Bruce Halliday said he is optimistic the Port Theatre can work out an agreement with the city to help cover an operating deficit.
Halliday, the theatre’s general manager, presented a request to city council for $74,000 in immediate funding to help cover a $114,000 deficit and an additional $90,000 to the Port Theatre Society’s annual $454,000 grant to cover increases in operating costs.
The society, which operates the theatre on behalf of the city, also asked for a review of the management agreement to include heating and ventilation systems, elevator inspections, snow removal and more under the city’s purview.
Halliday’s report and request were referred to the parks, recreation and culture staff for a recommendation.
“Council was openly supportive,” Halliday said.
Mayor John Ruttan said while council is sympathetic to the Port Theatre’s situation, it wants more information from Parks, Recreation and Culture prior to making a decision.
He said council must balance the needs of a city-owned building with the burden on taxpayers.
“Is the cost bearable, or is it onerous?” Ruttan said.
Increasing utility costs were one cause of this year’s deficit, as were low ticket sales for the Spotlight Series, performances which the theatre presents.
Those performances, which sometimes have higher artistic merit than commercial, are supported in part through grants from Canadian Heritage that have strict qualification guidelines.

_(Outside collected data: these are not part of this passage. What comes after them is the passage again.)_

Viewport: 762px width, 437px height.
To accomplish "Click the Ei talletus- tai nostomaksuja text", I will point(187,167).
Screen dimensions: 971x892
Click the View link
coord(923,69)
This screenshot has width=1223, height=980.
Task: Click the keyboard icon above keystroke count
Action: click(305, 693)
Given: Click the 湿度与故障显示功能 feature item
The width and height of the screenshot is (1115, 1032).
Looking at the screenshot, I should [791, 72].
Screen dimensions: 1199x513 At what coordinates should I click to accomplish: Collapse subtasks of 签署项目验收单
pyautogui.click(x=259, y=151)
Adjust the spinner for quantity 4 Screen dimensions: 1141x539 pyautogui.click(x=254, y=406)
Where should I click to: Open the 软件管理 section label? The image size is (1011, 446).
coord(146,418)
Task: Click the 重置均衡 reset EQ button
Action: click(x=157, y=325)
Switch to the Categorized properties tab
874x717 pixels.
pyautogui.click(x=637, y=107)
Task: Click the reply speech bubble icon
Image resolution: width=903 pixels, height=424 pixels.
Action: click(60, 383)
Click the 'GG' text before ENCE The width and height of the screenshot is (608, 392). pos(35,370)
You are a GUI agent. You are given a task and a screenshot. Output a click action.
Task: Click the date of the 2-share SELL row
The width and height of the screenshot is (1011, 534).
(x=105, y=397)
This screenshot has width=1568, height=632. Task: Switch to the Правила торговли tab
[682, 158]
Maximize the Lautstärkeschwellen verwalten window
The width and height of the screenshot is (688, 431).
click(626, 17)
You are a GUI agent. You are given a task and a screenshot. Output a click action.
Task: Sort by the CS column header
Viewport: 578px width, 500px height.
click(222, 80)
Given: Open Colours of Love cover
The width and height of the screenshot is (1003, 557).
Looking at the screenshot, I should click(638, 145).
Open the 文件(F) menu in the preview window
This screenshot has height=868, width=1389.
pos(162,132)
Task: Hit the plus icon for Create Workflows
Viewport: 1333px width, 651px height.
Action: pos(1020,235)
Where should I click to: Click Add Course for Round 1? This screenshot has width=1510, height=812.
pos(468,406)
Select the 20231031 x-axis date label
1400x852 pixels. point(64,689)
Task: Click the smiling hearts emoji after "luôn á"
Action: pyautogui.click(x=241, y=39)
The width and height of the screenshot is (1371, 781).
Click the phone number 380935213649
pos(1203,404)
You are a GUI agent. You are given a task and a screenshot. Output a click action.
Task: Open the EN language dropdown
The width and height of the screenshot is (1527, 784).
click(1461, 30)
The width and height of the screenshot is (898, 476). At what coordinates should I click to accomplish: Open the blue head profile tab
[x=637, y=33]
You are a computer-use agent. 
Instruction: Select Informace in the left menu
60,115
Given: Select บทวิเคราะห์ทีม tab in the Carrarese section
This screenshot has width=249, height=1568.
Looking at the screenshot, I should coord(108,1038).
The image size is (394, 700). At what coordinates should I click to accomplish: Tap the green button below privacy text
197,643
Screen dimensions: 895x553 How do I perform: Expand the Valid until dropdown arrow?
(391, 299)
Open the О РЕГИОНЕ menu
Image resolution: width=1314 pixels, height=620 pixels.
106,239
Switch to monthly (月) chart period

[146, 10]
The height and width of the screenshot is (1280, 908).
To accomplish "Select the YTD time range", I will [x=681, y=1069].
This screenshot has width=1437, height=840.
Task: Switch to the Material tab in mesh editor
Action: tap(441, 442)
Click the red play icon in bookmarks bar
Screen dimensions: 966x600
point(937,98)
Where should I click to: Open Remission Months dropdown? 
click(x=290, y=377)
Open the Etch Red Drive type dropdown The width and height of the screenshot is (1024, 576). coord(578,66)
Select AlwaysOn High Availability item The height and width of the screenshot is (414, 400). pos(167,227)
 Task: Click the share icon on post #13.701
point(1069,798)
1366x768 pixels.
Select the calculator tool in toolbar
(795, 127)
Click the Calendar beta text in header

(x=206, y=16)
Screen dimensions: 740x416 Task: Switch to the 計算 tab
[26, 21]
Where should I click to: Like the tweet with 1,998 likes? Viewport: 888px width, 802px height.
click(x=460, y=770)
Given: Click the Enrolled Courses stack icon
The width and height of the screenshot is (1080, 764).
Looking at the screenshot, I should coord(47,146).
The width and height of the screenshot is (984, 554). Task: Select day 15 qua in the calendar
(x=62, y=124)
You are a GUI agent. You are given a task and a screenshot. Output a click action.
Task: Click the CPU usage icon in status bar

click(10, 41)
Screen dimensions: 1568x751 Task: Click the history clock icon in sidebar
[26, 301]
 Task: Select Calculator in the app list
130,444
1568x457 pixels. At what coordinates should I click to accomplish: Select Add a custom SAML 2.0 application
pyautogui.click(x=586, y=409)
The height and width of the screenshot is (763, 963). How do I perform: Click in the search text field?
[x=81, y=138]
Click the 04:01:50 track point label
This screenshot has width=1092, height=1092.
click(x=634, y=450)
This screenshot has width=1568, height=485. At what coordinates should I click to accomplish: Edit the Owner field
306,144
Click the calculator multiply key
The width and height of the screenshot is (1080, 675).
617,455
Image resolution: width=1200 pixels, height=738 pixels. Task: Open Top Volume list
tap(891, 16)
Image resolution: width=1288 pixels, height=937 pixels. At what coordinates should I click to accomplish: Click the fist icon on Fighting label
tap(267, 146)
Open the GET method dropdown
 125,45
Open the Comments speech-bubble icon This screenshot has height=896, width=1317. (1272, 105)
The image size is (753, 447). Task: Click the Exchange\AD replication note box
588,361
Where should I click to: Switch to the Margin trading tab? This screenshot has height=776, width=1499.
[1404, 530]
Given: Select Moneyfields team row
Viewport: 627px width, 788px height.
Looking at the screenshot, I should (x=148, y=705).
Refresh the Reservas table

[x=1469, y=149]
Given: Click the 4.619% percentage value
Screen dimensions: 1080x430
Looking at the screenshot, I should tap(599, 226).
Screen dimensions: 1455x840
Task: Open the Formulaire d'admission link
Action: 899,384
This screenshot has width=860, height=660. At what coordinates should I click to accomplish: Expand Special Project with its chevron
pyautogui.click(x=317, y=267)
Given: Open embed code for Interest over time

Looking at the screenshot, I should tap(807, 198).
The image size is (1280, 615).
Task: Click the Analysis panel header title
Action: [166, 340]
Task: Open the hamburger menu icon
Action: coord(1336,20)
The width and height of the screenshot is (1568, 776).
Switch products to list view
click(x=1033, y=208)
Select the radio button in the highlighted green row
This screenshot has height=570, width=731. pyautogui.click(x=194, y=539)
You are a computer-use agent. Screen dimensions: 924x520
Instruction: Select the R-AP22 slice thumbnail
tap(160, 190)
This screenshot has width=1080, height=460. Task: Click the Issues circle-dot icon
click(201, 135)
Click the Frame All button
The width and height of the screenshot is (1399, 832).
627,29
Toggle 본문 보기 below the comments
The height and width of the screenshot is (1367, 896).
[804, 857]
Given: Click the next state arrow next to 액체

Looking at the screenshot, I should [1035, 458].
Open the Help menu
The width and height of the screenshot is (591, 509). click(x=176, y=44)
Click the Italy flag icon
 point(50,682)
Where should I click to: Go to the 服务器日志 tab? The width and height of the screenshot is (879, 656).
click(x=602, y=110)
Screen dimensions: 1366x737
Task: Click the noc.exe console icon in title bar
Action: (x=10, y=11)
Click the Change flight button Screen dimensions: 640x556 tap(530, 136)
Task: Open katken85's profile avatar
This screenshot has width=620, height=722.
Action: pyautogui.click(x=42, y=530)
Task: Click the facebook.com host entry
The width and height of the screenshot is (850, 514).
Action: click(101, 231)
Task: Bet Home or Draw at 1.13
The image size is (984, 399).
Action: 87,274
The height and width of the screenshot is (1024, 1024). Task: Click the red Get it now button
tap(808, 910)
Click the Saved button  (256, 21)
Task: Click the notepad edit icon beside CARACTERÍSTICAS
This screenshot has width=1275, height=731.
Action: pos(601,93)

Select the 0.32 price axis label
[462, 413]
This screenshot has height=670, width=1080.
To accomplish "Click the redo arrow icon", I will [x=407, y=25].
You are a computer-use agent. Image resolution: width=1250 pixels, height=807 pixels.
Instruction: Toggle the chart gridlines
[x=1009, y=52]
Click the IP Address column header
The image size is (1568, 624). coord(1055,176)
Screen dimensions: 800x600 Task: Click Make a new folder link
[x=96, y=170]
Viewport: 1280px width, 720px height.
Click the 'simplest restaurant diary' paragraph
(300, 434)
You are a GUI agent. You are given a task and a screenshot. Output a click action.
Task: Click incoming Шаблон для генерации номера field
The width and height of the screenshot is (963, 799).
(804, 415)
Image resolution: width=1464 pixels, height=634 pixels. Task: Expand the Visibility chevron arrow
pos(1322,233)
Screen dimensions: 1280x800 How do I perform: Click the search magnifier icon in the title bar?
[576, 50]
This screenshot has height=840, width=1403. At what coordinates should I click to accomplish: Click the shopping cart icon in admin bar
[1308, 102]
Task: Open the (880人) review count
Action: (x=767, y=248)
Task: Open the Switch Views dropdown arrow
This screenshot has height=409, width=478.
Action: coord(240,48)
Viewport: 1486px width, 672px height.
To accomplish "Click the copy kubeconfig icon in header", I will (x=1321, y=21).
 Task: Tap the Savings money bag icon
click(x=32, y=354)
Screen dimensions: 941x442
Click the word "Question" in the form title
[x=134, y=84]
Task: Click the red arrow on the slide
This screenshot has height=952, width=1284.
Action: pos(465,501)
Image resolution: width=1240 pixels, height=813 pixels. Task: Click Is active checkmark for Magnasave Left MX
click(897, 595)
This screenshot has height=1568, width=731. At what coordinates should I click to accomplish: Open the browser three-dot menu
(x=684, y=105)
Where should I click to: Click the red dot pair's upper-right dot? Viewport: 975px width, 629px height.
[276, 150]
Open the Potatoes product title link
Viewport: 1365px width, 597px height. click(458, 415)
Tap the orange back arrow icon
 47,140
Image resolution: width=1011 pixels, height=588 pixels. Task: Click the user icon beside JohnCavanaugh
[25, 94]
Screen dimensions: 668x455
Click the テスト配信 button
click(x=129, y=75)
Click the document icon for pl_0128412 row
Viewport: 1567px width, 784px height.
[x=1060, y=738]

The Canadian Heritage grant enables the Port to bring in shows like the National Ballet of Canada, which offers significant economic impact to the downtown core – the company’s last show saw 210 hotel rooms and 1,000 meals paid for by visiting dancers and crew.
Halliday said the theatre is considering ending Canadian Heritage grants to enable more flexibility in programming. The theatre is also working on partnerships with businesses to share the financial risk of presenting shows – a step further than the current sponsorship model.
“What I’m working on is a deeper relationship,” Halliday said.